The modern path in designing more efficient strategies to fight biofilms is based on nanotechnology. The advantages of employed nanostructured “remedies” lie in the likelihood that the biofilm can first be prevented from developing and if it already develops, nanoparticles could behave as toxic agents toward the microorganisms embedded in biofilms (Patil et al., 2015).

Nanosilver is one of the most used inorganic agent employed in biomedical applications due to the high rate of success in the fight against bacteria and also due to its generally neutral behavior toward the host tissues (Goswami et al., 2015). Quantum dots caught attention due to their versatility and their in vitro proven antibacterial effect. ZnO- and CdTe-conjugated nanostructures have proven efficient against Gram-positive Bacillus subtilis (Patil et al., 2015).
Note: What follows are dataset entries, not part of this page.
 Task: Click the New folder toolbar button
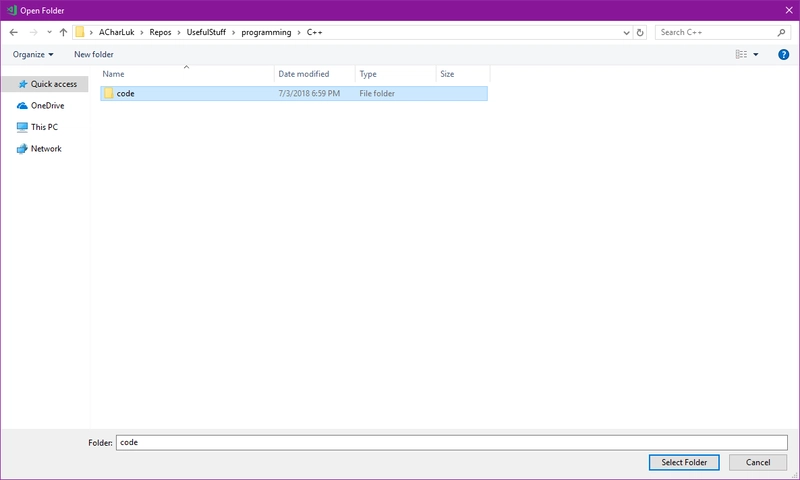coord(94,54)
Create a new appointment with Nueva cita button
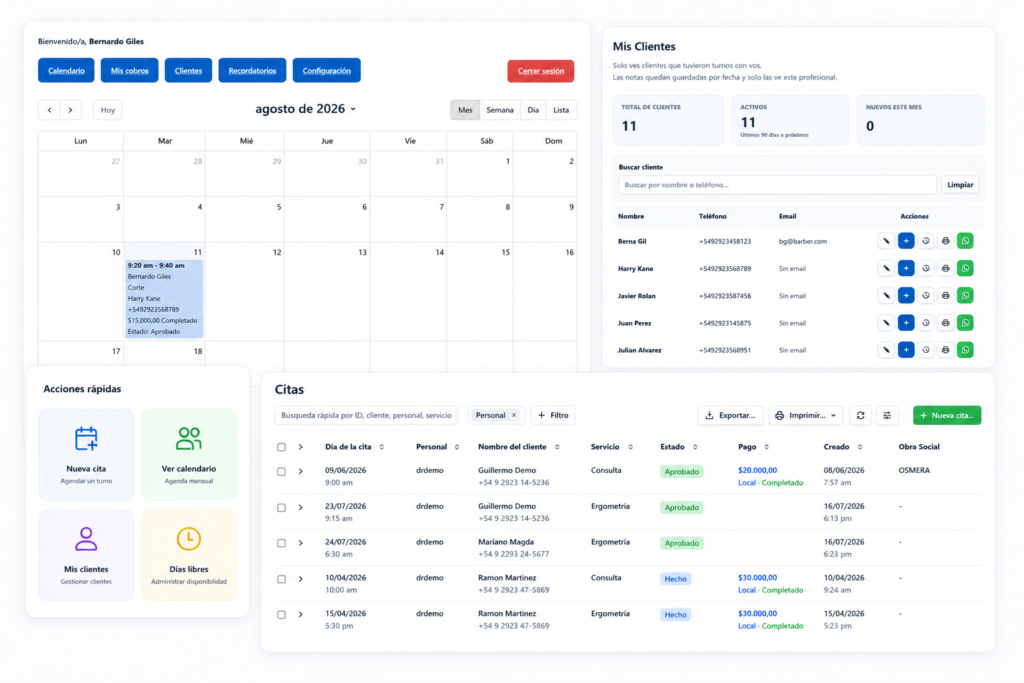The image size is (1024, 683). [947, 415]
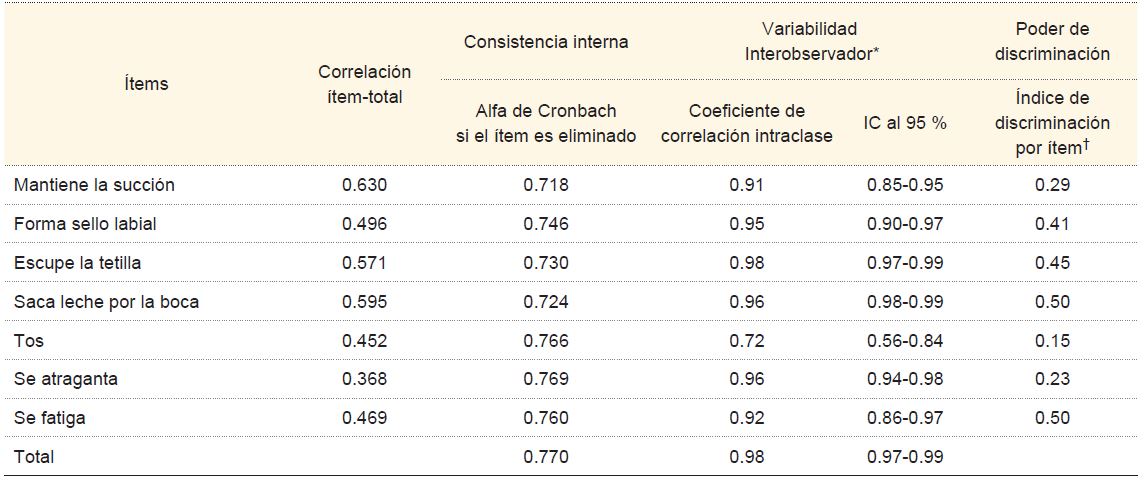This screenshot has height=482, width=1146.
Task: Click the Ítems column header
Action: [x=145, y=84]
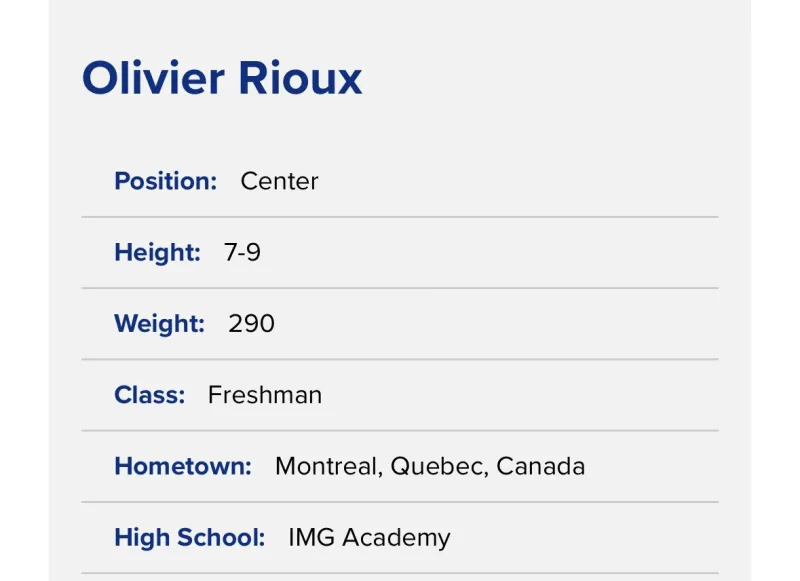Click the Weight label
The image size is (800, 581).
tap(159, 324)
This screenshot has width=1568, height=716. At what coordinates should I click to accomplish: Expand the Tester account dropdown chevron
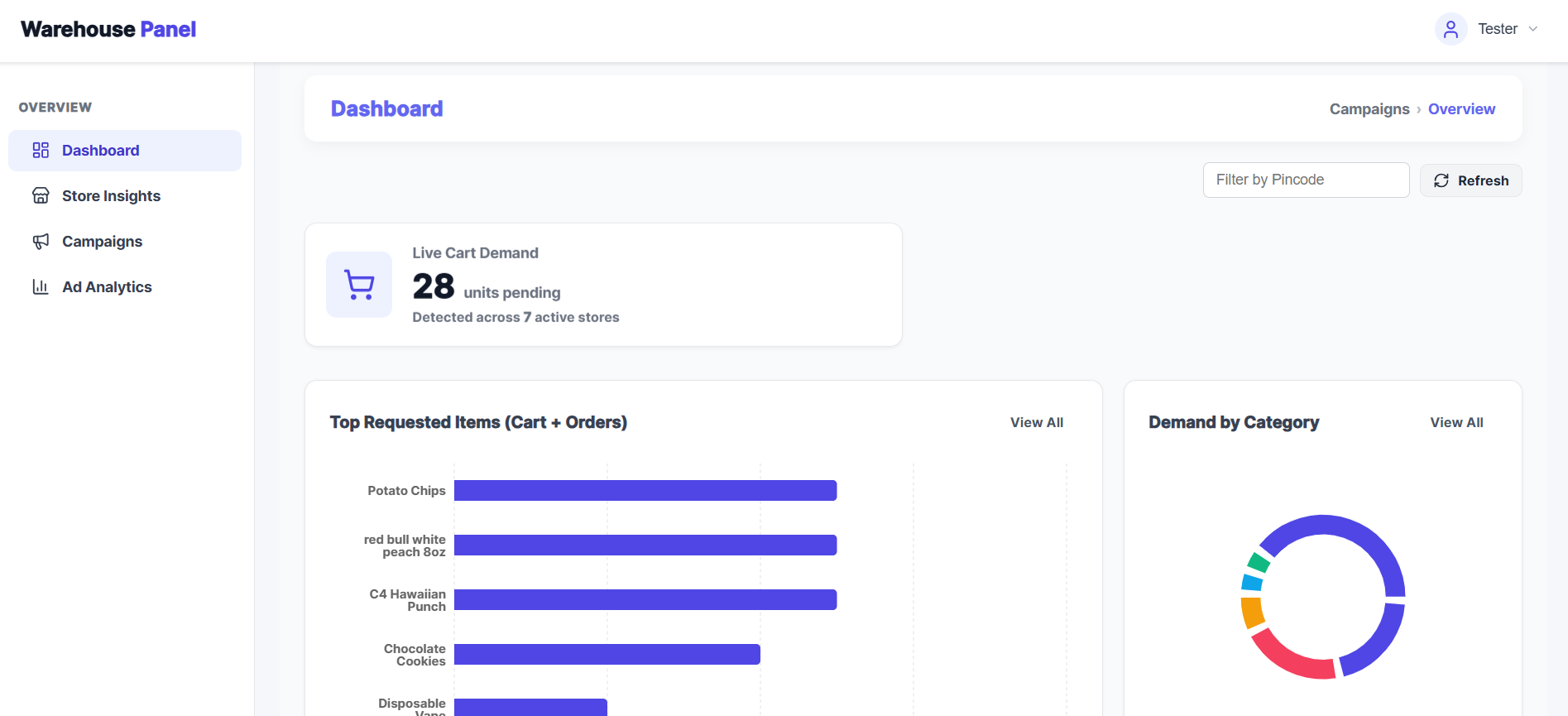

On the other hand, biofilms developed by the probiotic Gram-positive bacteria can also manifest beneficial functions, as reported by Aoudia et al. Strains of Lactobacillus plantarum and L. fermentum isolated from human feces and saliva were grown on abiotic surfaces under mimicked anaerobic conditions. The experiment consisted of developing rich cultures of the two strains on polystyrene plates and monitoring their kinetics in order to test the ability of the bacterial biofilms to antagonize the adhesion and proliferation of other bacterial pathogens. Following in vitro tests, it was concluded that the Lactobacillus strains are able to discourage pathogen development due to their immunomodulatory properties, which can be beneficial for future tissue engineering applications (Aoudia et al., 2016).